The Earp brothers - Wyatt, Virgil, and Morgan - had been feuding with the Clanton and McLaury families for months. The tensions involved cattle rustling, law enforcement jurisdiction, and personal animosity. On October 26, 1881, Town Marshal Virgil Earp led his brothers and Doc Holliday to confront the cowboys near the O.K. Corral. Someone (disputed who) drew first. In 30 seconds, approximately 30 shots were fired. Billy Clanton and Tom and Frank McLaury died; Virgil and Morgan Earp were wounded. Wyatt and Holliday escaped injury. The shootout wasn't heroic law enforcement against outlaws - it was a messy personal feud that ended in killing. The legend simplified the story; the reality was complicated.

Wyatt Earp's Tombstone

Wyatt Earp arrived in Tombstone in 1879, following the silver boom. He worked as a shotgun messenger, dealt faro, and acquired mining interests. His brothers came too; their complicated legal and extralegal activities entangled them with local ranchers and cowboys.
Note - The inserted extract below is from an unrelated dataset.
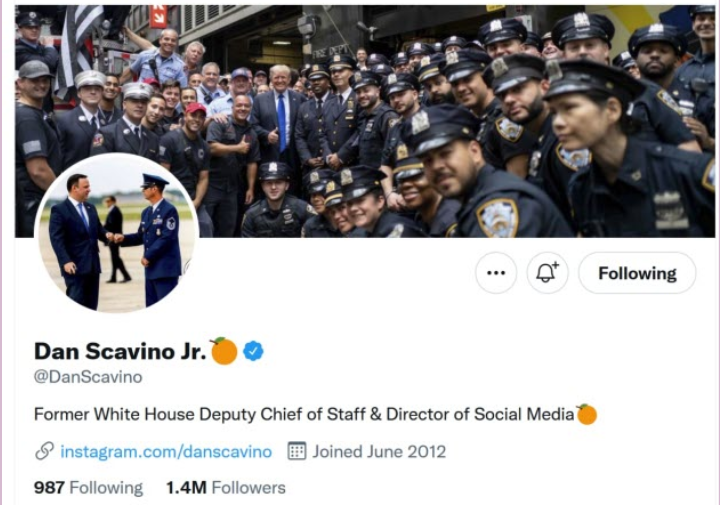720x505 pixels.
Task: Turn on notifications with the bell icon
Action: click(547, 273)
After the O.K. Corral, Wyatt faced murder charges (later dropped). When Morgan was assassinated in 1882, Wyatt launched a vendetta ride, killing men he believed responsible before fleeing Arizona Territory ahead of his own murder warrants. Earp spent decades in obscurity before becoming a legend in his final years, consulting on films and cultivating a heroic narrative. He died in Los Angeles in 1929, famous for 30 seconds of violence 48 years earlier.

The Silver Town

Ed Schieffelin discovered silver near the San Pedro River in 1877; the rush that followed created Tombstone almost overnight. By 1881, the town had 110 saloons, 14 gambling halls, and a population approaching 15,000 - the largest city between St. Louis and San Francisco, some claimed. The silver production was enormous; the mines were among the richest in the West. Then the shafts hit groundwater in the mid-1880s. Pumping couldn't keep up; the mines flooded and closed. Tombstone's population collapsed; the town nearly died. But Tombstone refused to disappear, becoming a tourist destination by the early 1900s, its violent past more valuable than its silver deposits.

The Show Must Go On

Tombstone reenacts the Gunfight at the O.K. Corral multiple times daily. Actors in period costume stage shootouts on Allen Street; the Historama presents wax figures and narration. Boot Hill Cemetery contains the graves of those killed in the gunfight and other frontier violence (some markers read simply 'HANGED' or 'KILLED BY INDIANS'). The Bird Cage Theatre, a former saloon and brothel, offers tours of the building where 26 people were killed. The Big Nose Kate Saloon still serves drinks. Everything in Tombstone is for sale - the Old West experience, manufactured for tourists who want to believe in a simpler time of good guys and bad guys that never quite existed.

The Town Too Tough to Die

Tucson International Airport (TUS) is 70 miles northwest, the closest commercial airport. Tombstone is a day trip from Tucson or a stop on Route 80 through southeastern Arizona. The town covers a few blocks; everything is walkable. The O.K. Corral site charges admission for its reenactments and museum. The surrounding Dragoon Mountains and Coronado National Forest offer hiking and history - this was Apache territory, where Cochise and Geronimo fought the U.S. Army. From altitude, Tombstone appears as a tiny cluster of buildings in the desert grasslands - the San Pedro Valley visible, the Dragoon Mountains rising to the east - the town that turned 30 seconds of violence into an eternal industry.

From the Air

Located at 31.71°N, 110.07°W in the San Pedro Valley of southeastern Arizona, 70 miles southeast of Tucson. From altitude, Tombstone appears as a tiny settlement in desert grasslands - the historic downtown visible, the Dragoon Mountains to the east, the San Pedro River to the west. What appears from the air as a speck in the Arizona desert is the Town Too Tough to Die - where the O.K. Corral gunfight created America's most famous frontier legend, and where the show hasn't stopped since.